I would like to thank you and all your staff for keeping the news in print. I usually read both papers each day, except on Sunday. This may seem odd, but my reason is because of the poor quality of the closed captioning (CC) by the local TV stations.

They start with the teasers, which change too fast for the CC to keep up and get cut off in the middle. This is irritating to watch, but CC continues by putting the lead line of their first story on screen. After their intro they start with the lead story, but the first line or two have already gone by. When they have a live report the CC stops, but the lead line to the next story stays up as the reporter on scene talks, so what they have to say is not CC. The weather update usually comes next, which is not CC, but the lead lines to the next story appears while the weather is being given.

There are many more discrepancies that I could list which are either irritating or insulting, but it would take too much space. You could see this by putting your TV on mute and turn on the CC. My complaint is that they advertise all the time promoting their professionalism in presenting the news. The CC does not fit that image at all. I have mentioned this to them, even to one of their sponsors, which has not triggered any changes. So, again thanks for printing the news, I depend on you for getting the stories. Keep it up as there are probably more people out there that depend on you than you may think.

Larry VanGilder

Take a good look at the Bush economy

Visit the Congressional Budget Office and the Bureau of Labor Statistics Internet sites to get the facts on the economy during the 2000-2008 G.W. Bush years:

The Economic Growth and Tax Relief Reconciliation Act of 2001, the Job Creation and Worker Assistance Act of 2002, and the Jobs and Growth Tax Relief Reconciliation Act of 2003, all but the last one of which received bi-partisan support, reduced all tax rates, resulting in nearly six years of robust economic growth, record low inflation, unemployment rates and manageable deficits.

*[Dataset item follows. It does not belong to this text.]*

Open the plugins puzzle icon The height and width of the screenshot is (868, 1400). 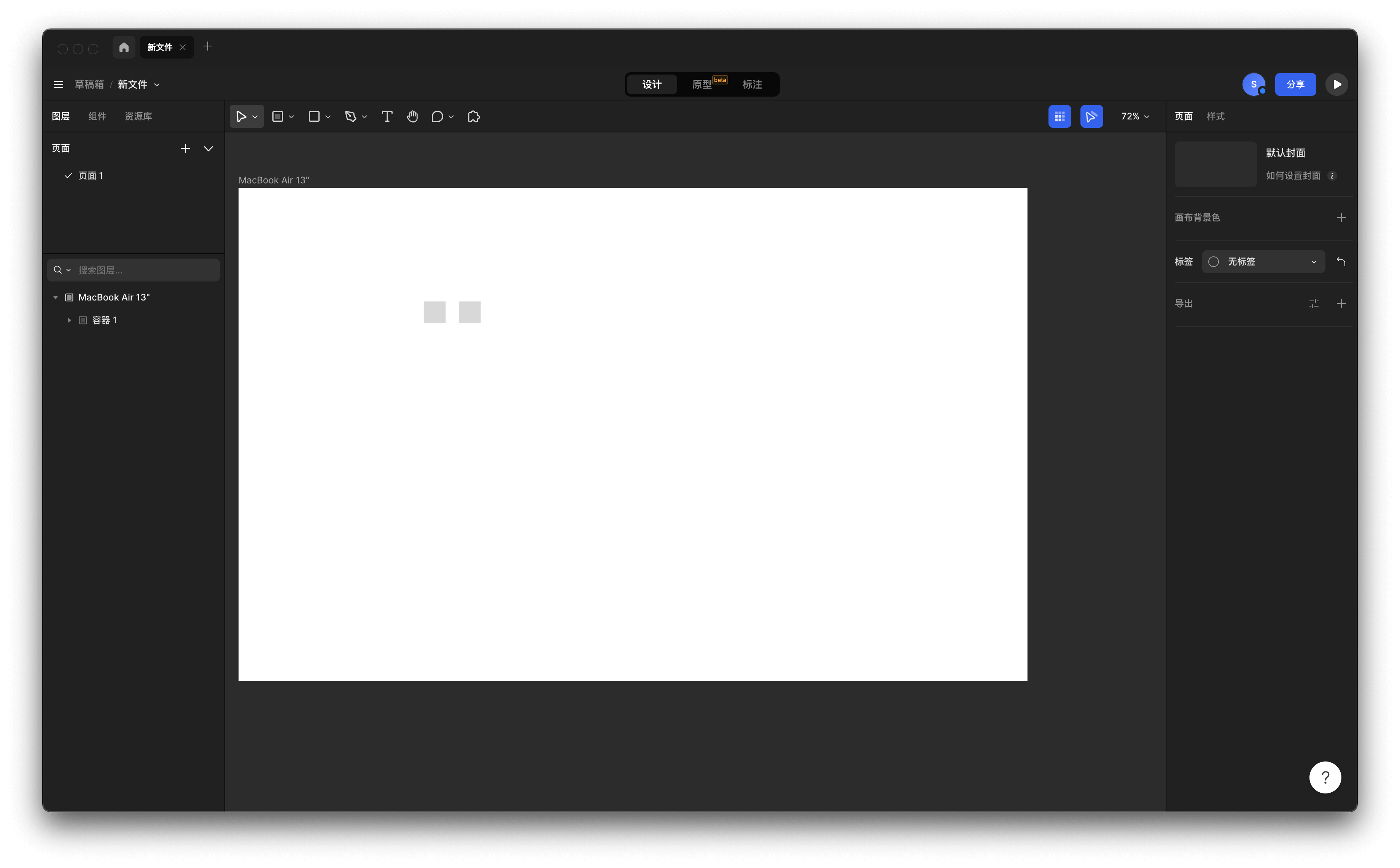tap(474, 116)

The facts show that people and corporations were able to keep more of their money for investment and purchases to grow the gross domestic product. Even though tax rates were reduced, the growth in the economy increased government revenues.

In constant 2001 dollars, during the 2001-2008 timeframe:

The GDP grew 16 percent.

Corporate tax revenues were $189 billion more in 2007 than they were in 2003.

Employment grew by 8.4 million jobs.

Unemployment averaged 5.3 percent; it was 4.6 percent in 2006-2007.

The maximum yearly deficit was 3.6 percent of GDP, decreasing to 1.2 percent in 2007.

Re: The 2008 Downturn: The Whitehouse archives http://georgewbush-whitehouse.archives.gov/news/releases/2008/10/print/20081009-10.html show that for more than six years, President Bush warned of the dangers of failure of Fannie Mae and Freddie Mac. They also show that the Democrats resisted regulating these Government Sponsored Enterprises, leading to the downturn in 2008.

Indeed, the facts show that Democrats, including Rep. Maxine Waters, Rep. Barney Frank, Sen. Charles Schumer, Sen. Chris Dodd and others strongly defended Fannie Mae and therefore had the major hand in the economic downturn — and as a U.S. senator from 2005 through 2008, Barack Obama, also took no legislative action to regulate these GSAs.